*MATERIALE FORNITO:*
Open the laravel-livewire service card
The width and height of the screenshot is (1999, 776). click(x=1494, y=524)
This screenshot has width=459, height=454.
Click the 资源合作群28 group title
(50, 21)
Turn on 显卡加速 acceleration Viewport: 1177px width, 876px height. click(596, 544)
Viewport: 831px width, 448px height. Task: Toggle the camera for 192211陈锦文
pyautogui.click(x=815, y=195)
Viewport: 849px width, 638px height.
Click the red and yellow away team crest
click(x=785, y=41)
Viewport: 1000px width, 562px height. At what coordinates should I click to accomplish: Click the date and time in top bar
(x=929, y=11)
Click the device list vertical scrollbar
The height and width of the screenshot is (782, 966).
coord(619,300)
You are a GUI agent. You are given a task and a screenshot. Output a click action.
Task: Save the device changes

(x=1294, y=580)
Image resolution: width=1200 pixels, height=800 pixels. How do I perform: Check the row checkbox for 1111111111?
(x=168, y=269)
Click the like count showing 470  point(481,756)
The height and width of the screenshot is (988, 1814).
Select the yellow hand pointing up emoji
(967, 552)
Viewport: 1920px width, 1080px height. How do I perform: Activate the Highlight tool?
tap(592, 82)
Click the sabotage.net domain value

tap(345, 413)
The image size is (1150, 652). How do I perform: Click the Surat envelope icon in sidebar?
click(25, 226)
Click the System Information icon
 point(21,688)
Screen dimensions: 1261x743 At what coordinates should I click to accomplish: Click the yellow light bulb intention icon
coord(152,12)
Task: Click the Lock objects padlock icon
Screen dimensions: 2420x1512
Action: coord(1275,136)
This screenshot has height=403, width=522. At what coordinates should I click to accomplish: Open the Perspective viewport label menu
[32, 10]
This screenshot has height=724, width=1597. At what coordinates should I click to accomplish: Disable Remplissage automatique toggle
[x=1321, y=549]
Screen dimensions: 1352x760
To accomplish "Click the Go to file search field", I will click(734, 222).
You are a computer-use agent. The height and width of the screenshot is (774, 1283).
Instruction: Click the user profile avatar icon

*PROBLEMA POSTO:* Riscrivi tutto il materiale qui sopra mettendo "button" al posto di "icon" e lasciando invariato il resto.

*SOLUZIONE:*
Open the laravel-livewire service card
The width and height of the screenshot is (1999, 776). click(x=1494, y=524)
This screenshot has width=459, height=454.
Click the 资源合作群28 group title
(50, 21)
Turn on 显卡加速 acceleration Viewport: 1177px width, 876px height. click(596, 544)
Viewport: 831px width, 448px height. Task: Toggle the camera for 192211陈锦文
pyautogui.click(x=815, y=195)
Viewport: 849px width, 638px height.
Click the red and yellow away team crest
click(x=785, y=41)
Viewport: 1000px width, 562px height. At what coordinates should I click to accomplish: Click the date and time in top bar
(x=929, y=11)
Click the device list vertical scrollbar
The height and width of the screenshot is (782, 966).
coord(619,300)
You are a GUI agent. You are given a task and a screenshot. Output a click action.
Task: Save the device changes

(x=1294, y=580)
Image resolution: width=1200 pixels, height=800 pixels. How do I perform: Check the row checkbox for 1111111111?
(x=168, y=269)
Click the like count showing 470  point(481,756)
The height and width of the screenshot is (988, 1814).
Select the yellow hand pointing up emoji
(967, 552)
Viewport: 1920px width, 1080px height. How do I perform: Activate the Highlight tool?
tap(592, 82)
Click the sabotage.net domain value

tap(345, 413)
The image size is (1150, 652). How do I perform: Click the Surat envelope button in sidebar?
click(25, 226)
Click the System Information button
 point(21,688)
Screen dimensions: 1261x743 At what coordinates should I click to accomplish: Click the yellow light bulb intention button
coord(152,12)
Task: Click the Lock objects padlock button
Screen dimensions: 2420x1512
Action: coord(1275,136)
This screenshot has height=403, width=522. At what coordinates should I click to accomplish: Open the Perspective viewport label menu
[32, 10]
This screenshot has height=724, width=1597. At what coordinates should I click to accomplish: Disable Remplissage automatique toggle
[x=1321, y=549]
Screen dimensions: 1352x760
To accomplish "Click the Go to file search field", I will click(734, 222).
You are a computer-use agent. The height and width of the screenshot is (774, 1283).
Instruction: Click the user profile avatar button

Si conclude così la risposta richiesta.